You know what sucks? Blind dates never go on them , and dont say i didnt warn you because it SUCKS. I know this sounds random but i just saw a picture that reminded me of the time i went on a blind date. It was junior year i was at a healthy 190 something pounds no girlfriend so i guess this was before i went insane and my friend Sammy wanted me to go to his winterformal so that he could have someone to chill with. Now mind you that i went my freshmen year and i had a blast my date was funny and cute (Danielle call me sometime). So needless to say i didnt have any reason not to go, so his girlfriend Jamie who was on the saugus dance team told sammy that she would hook me up with someone. In my mind i thought i had hit the jackpot i get to go to formal with some chick on the dance team. Which for all i knew the dance team MUST consits of some pretty hot chicks WRONG. Now im not judging and i know beauty is only skin deep but this girl was a bitch so i really dont care she was ugly …….i would have rather gone to the retirement home and picked up a date from there then be with her. Back to the story , so i get a pimp tux with pinstripes it was legit even had the doucher spike haircut too. I havent met her until the day of the dance in retrospect big mistake, and as soo as i saw her i knew it was going to be the date from hell. We all piled into the overpriced limo and everyone is getting lap dances except for who? Me. I have to watch everyone have their fun the whole ride to ventura while i just sit there……what a skank…..We get to the pizza resturant that we are going to eat at and we all sit down and she sits across from me THANK GOD, and im talking to sammy and his gf and im looking around the resturant and the cool pictures they have when all the sudden i hear this “Why is this guy staring at me?” (in annyoing bitch tone). It took me a second to realize that this girl (one of my dates friends) was talking about me.

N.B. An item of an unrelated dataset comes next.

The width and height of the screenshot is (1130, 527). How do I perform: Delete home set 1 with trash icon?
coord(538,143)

First off: Why do you assume im staring at you, are you that much of a narssitic bitch to think that?
Second: are you just trying to make a scence you attention craving whore?

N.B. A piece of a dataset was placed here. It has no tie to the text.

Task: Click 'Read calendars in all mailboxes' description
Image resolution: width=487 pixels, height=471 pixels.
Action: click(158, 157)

And thirdly: be happy that you think someone even notices you
I never wanted to go Ike Turner on someone in my life and ofcourse pussy whipped Boyfriend starts staring me down like a good old dog. So i just ended up basically reading the menu and thinking of different ways i could kill all these people with a spoon, butter knife, and fork. I figured that i couldnt kick her boyfriend in the nuts because they werent there so i would have to throw the butter knife into her purse thus stabbing him in the balls DragonHeart style. We soon left for the dance which i just tried to fall asleep on the way there all the while praying for some sort of sickness so i could leave early. I went to the dance for honestly like 30 minutes and then found a way to leave . Let this be a lesson for you people and learn from my mistakes
Preaching to the choir! Especially the staring shit. I never stare at anyone, and when I am, I’m never thinking of the person I’m looking at. Sigh. Santa Clarita girls…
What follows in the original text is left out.